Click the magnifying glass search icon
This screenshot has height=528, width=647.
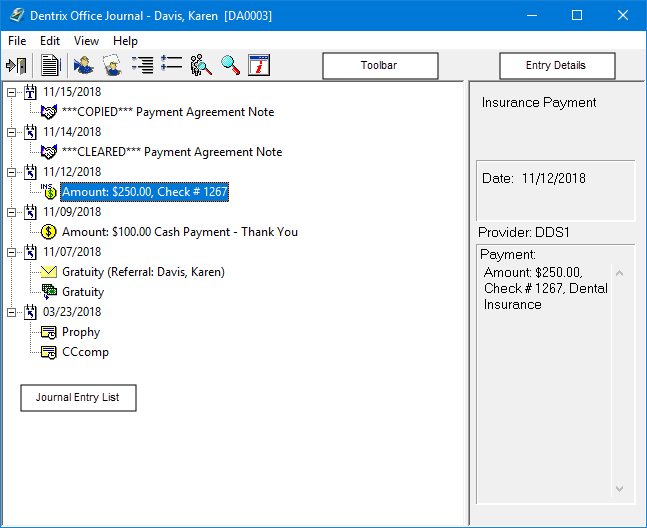coord(230,65)
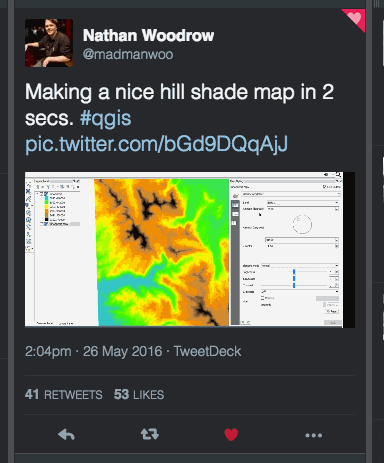The image size is (384, 463).
Task: Open the renderer type dropdown
Action: pyautogui.click(x=291, y=194)
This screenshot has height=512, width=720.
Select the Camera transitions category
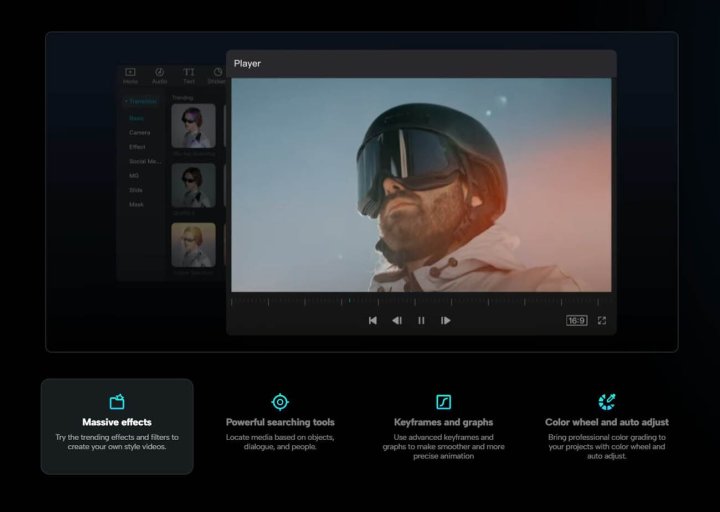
+--
# Task requirements
Set every record down again verbatim, without pictures.

# Solution to this exercise
Click the magnifying glass search icon
This screenshot has height=528, width=647.
coord(230,65)
The image size is (384, 463).
Task: Open the renderer type dropdown
Action: pyautogui.click(x=291, y=194)
This screenshot has height=512, width=720.
Select the Camera transitions category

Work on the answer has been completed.